小宮くんは「ふぉーん」なんて擬音入りでF1ごっこをしていたり。


無邪気で可愛くて。



僕はと言うと、レガゾーニのヘルメットはレプリカを持ってたりしたけど。


そんなに詳しくは無かった。




つぎの授業、化学の先生が

また個性的で、見た目がペンギンそっくり(笑)

キチンとスーツを着て、ネクタイを締めている所が

そう見えるのかもしれない。


なので、既に「ペンギン」と言う仇名が付いていた。


平塚ペンギン、かな。


ちょこちょこ歩くの。

なんとなく可愛い。


のどかな田舎なので、そんなふうに

僕らものどかに暮らしていた。




学区の外から、いろいろな人が来るのも高校の面白いところで

大学になると、もっとそうなんだと

この頃、思っていた。


尤も、大学なんかに行けるとは思ってもいなかった。


当時は子供が多かったので、大学、と言うのは

この辺りの田舎だと、余程の秀才が行くところで


県立北高校に来るような子の多くは、高卒で就職していたし

僕も進学の予定は無かった。



父は技術者だったが、独立・倒産(笑)と言う

高度経済成長に踊らされたひとりだったし


この頃は、病気で寝ており

療養費も僕らが稼がなくては、と言う

そんな状況だったから、である。


だからと言って、暗く落ち込まないのが昭和の人、だ。

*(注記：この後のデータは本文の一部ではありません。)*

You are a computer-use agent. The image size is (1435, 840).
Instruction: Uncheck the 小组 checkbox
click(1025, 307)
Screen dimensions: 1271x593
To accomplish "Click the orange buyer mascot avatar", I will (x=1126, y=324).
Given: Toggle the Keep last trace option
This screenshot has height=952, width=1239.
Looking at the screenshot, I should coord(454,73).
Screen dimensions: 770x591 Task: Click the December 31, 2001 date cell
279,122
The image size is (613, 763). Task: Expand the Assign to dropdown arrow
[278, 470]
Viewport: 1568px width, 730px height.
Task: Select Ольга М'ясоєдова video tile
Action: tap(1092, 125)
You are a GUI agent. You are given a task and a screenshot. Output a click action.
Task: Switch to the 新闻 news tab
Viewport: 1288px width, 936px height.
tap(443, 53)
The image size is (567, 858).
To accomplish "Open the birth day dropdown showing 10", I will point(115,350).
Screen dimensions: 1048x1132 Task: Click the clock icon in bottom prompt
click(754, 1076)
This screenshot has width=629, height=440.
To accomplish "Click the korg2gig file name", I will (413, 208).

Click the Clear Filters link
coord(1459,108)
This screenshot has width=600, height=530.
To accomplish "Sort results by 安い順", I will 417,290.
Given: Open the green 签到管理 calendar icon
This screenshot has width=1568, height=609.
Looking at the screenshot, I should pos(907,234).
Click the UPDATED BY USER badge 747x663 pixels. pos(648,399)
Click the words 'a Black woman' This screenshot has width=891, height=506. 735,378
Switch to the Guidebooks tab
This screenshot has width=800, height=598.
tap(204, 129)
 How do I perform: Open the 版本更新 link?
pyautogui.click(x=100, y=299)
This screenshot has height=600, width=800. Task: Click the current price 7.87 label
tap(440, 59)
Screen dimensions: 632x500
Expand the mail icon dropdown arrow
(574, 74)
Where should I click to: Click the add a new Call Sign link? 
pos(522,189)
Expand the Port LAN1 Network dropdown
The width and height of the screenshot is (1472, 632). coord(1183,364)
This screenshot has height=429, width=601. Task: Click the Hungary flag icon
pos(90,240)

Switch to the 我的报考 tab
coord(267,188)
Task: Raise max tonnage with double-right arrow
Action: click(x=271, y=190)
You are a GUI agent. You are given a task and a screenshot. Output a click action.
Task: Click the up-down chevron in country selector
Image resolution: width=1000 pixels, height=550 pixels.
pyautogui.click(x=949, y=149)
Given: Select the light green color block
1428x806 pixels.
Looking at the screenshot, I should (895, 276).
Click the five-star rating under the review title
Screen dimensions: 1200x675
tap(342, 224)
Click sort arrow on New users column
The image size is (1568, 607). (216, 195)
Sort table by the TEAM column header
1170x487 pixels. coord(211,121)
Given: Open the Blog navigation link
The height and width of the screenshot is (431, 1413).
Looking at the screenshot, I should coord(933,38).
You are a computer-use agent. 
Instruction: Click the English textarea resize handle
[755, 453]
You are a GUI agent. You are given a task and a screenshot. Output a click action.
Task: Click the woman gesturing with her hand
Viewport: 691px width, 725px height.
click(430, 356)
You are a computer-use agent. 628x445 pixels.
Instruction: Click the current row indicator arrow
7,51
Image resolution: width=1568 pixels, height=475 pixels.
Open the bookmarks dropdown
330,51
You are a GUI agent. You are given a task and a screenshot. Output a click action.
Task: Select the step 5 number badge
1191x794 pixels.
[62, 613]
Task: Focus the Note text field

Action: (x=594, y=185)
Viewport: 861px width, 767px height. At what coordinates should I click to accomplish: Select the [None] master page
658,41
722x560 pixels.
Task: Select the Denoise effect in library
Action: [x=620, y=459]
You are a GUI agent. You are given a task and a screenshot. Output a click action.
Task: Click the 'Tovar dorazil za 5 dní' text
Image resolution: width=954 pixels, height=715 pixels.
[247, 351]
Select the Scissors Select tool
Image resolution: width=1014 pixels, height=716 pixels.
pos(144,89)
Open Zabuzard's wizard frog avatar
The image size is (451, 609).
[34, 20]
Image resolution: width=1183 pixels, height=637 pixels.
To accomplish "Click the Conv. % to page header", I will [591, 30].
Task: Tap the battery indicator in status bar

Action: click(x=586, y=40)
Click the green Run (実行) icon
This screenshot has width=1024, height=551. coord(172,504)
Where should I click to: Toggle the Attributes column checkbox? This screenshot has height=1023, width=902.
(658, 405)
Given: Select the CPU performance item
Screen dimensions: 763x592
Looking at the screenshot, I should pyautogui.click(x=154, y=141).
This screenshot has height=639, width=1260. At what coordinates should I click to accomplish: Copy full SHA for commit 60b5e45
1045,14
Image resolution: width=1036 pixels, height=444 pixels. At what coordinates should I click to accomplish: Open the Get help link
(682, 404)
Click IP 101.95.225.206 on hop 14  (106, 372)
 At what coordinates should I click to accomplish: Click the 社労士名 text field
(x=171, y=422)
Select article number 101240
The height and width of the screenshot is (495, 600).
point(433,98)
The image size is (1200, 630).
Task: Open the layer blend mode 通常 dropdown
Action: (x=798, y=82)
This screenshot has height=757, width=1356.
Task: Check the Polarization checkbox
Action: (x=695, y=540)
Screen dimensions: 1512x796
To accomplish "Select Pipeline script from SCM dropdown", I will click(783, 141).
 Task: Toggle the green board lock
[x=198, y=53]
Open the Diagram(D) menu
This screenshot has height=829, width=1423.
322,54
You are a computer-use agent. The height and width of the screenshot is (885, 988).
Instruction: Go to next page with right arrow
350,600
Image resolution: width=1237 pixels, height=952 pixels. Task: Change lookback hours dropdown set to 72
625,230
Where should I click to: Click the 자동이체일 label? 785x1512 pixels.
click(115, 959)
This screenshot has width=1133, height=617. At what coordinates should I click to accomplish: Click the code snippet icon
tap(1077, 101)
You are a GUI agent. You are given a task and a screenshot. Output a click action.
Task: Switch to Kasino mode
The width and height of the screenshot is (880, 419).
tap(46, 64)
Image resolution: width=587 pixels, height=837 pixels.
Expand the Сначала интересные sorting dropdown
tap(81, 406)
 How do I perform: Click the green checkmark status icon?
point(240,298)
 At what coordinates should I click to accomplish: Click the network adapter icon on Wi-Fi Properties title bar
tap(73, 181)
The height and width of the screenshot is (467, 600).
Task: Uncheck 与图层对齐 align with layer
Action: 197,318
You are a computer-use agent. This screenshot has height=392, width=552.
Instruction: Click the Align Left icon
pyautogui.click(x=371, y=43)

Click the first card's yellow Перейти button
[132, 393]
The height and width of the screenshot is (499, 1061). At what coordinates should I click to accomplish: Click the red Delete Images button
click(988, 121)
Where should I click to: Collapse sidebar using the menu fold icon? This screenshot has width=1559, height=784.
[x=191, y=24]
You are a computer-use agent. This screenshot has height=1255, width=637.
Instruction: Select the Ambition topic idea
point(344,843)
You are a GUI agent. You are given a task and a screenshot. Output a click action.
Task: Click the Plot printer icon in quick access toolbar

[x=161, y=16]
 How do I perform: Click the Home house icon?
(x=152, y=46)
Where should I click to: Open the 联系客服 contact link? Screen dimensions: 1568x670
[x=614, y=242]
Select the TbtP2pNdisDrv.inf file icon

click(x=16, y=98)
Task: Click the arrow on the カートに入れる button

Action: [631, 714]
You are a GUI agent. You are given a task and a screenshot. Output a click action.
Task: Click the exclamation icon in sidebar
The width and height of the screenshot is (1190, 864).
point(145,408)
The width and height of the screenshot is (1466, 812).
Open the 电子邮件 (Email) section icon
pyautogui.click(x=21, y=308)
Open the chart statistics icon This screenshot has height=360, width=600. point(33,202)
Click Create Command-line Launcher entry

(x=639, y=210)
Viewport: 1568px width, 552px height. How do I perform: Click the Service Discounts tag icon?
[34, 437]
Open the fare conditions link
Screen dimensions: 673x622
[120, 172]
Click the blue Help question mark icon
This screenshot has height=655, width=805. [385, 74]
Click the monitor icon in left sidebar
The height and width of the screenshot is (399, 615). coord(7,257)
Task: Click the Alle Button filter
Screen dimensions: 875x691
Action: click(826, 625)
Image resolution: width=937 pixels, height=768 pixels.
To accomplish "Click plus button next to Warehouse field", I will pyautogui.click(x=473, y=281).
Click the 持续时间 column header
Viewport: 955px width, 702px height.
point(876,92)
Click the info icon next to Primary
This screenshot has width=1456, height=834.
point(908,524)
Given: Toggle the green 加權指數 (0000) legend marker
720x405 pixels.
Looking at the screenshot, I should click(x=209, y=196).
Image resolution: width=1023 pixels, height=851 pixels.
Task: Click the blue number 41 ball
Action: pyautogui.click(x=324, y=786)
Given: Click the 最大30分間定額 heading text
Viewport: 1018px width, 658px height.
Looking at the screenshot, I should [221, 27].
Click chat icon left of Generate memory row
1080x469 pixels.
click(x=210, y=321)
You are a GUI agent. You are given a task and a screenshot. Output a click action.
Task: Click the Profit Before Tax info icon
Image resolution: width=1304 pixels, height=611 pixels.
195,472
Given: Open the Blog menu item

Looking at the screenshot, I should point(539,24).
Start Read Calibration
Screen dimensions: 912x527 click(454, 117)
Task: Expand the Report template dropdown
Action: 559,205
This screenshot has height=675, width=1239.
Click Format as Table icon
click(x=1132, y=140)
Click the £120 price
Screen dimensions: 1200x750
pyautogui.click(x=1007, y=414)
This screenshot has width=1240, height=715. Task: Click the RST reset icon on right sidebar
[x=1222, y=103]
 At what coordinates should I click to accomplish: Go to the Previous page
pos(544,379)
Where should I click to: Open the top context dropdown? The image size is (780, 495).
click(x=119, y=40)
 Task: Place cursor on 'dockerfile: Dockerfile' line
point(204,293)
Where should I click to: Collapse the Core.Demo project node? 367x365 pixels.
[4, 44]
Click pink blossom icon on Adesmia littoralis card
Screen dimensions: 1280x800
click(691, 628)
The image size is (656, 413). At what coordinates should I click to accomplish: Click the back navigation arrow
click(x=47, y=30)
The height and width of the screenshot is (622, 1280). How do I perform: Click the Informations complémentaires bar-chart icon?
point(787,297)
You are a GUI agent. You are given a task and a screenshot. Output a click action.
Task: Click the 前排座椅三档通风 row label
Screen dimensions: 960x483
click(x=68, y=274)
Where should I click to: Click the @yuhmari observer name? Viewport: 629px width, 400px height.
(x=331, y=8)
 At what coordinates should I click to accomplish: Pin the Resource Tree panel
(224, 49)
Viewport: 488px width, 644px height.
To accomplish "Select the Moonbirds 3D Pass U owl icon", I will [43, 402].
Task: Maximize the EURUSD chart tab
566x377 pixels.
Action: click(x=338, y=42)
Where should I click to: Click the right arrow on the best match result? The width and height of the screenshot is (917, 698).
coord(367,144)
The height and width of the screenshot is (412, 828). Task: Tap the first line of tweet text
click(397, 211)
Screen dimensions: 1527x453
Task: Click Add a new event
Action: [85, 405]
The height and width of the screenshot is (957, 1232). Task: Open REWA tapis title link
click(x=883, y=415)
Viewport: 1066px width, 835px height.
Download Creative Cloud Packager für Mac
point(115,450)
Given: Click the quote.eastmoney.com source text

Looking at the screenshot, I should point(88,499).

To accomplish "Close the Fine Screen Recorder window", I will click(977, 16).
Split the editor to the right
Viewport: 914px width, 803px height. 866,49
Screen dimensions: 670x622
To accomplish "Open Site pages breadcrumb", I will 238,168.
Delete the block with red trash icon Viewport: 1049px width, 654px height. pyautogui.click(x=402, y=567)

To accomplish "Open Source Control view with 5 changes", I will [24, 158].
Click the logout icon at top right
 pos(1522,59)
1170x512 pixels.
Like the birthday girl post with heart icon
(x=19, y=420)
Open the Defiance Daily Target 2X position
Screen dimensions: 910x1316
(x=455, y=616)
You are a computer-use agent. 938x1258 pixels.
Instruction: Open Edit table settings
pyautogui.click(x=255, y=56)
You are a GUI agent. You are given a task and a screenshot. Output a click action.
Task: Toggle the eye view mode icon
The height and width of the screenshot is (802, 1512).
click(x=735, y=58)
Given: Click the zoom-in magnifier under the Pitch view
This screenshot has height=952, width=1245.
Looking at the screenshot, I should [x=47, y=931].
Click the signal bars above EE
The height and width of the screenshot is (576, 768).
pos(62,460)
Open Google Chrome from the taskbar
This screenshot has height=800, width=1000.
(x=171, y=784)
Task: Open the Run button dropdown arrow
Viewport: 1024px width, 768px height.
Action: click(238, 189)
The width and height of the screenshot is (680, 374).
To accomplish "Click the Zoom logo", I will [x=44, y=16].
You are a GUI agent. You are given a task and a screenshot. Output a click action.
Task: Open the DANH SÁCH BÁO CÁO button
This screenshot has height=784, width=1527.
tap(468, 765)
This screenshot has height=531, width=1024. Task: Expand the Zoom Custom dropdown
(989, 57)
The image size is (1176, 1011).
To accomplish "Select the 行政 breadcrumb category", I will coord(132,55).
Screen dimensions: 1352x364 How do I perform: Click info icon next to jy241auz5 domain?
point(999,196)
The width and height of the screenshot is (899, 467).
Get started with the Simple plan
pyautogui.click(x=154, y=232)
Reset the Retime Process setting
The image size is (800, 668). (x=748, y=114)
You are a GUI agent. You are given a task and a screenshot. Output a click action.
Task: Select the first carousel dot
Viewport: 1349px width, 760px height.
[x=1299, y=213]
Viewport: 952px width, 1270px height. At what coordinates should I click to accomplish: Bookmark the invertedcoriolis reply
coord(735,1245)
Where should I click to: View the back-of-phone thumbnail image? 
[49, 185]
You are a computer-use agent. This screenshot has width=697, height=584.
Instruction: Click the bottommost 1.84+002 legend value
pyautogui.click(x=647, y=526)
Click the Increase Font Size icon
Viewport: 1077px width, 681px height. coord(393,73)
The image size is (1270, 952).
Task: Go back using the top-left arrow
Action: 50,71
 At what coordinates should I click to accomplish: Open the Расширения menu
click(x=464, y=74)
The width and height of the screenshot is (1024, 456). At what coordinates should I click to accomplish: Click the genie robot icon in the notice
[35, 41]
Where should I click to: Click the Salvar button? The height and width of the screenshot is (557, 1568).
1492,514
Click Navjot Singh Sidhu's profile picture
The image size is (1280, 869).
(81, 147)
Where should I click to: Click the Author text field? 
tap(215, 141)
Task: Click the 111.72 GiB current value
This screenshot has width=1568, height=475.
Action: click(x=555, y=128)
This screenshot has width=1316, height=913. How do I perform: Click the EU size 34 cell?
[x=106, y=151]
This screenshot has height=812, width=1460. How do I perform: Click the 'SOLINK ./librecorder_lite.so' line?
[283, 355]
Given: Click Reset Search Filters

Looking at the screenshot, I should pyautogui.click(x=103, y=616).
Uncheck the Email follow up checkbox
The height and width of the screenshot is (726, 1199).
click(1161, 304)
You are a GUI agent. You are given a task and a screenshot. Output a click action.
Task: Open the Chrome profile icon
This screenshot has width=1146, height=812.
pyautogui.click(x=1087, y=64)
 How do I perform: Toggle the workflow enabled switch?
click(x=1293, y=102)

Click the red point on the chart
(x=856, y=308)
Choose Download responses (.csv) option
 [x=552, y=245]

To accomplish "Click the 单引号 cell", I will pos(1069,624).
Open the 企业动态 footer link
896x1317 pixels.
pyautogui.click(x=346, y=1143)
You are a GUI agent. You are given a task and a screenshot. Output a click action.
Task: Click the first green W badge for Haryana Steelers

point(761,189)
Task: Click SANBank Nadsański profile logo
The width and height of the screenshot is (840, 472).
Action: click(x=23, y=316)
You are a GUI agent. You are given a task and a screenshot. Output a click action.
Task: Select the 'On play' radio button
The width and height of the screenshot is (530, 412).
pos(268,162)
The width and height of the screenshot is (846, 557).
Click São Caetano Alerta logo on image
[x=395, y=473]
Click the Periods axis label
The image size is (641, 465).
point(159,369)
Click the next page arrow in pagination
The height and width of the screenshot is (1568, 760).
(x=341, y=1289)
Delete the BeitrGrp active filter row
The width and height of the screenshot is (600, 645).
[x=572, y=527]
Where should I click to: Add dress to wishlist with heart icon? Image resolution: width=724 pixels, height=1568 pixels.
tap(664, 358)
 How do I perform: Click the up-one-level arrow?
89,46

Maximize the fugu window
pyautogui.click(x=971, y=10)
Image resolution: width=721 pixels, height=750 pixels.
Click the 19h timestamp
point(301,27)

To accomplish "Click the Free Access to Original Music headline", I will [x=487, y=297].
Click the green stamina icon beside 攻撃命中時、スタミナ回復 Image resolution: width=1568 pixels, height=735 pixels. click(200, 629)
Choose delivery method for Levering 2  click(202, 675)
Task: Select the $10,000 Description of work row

(笑)。


僕は、アルバイト許可を貰いに

担任の所まで行った。



書道準備室にいつも居る、ピュン(みんなそう呼んでいた)の所に


生徒手帖を持って。


なんとなく、書道って辛気臭い(笑)のだけど、まあ我慢して。



「失礼しまーす」



ピュンピュン丸は、いつもこの部屋に篭っていて

職員室にもあまり出かけない。暗い性格なのだろう...と

僕は思った。



彼は、机でなんか、俯いて書類を読んでいた。



「お、なんだ。」


と、横柄なのはこの人。虚勢を張っているのだ、と

誰にでもわかる(からかわれる原因なのだが)。



「バイト許可をください」と、僕は生徒手帖を差し出した。


今は、朝、新聞配達をしている。

自転車だが、5月になって16歳になったら原付にしようと

思っていた。


月二万円くらいにしかならないが、県立高校の月謝は安く、

当時で¥1500円くらいだったから

他に、なんかアルバイトを見つけようとは思った。



夕刊の配達は、学校が終わってからでは間に合わないのである。


15時位に、新聞の仕分け・折込等があるからで

配達だけだと、幾らにもならない。



それで、夕方~夜はどこか、スーパーでバイトしようかと

思っていた。


でもまあ、取り合えず新聞屋さんの名前を書いて。


提出。



「よし」と、ピュンはあっさりとはんこを押してくれた。



噂では、なかなか許可が下りないと聞いていたのだが

僕の場合は特例なのだろう。




信じられないなぁ、と

僕は、ホンダCB125JXの切り抜きが入れてある

生徒手帖を貰って、挨拶して退出した。




「意外といい奴なのかもしれないな・・・・。」と

僕は単純にそう思った(笑)



15歳の考える事は、そんなもんだ。



髪の毛が伸びてきた坊主頭を撫でて。



中学はどこも坊主頭、なのがこの時代だった。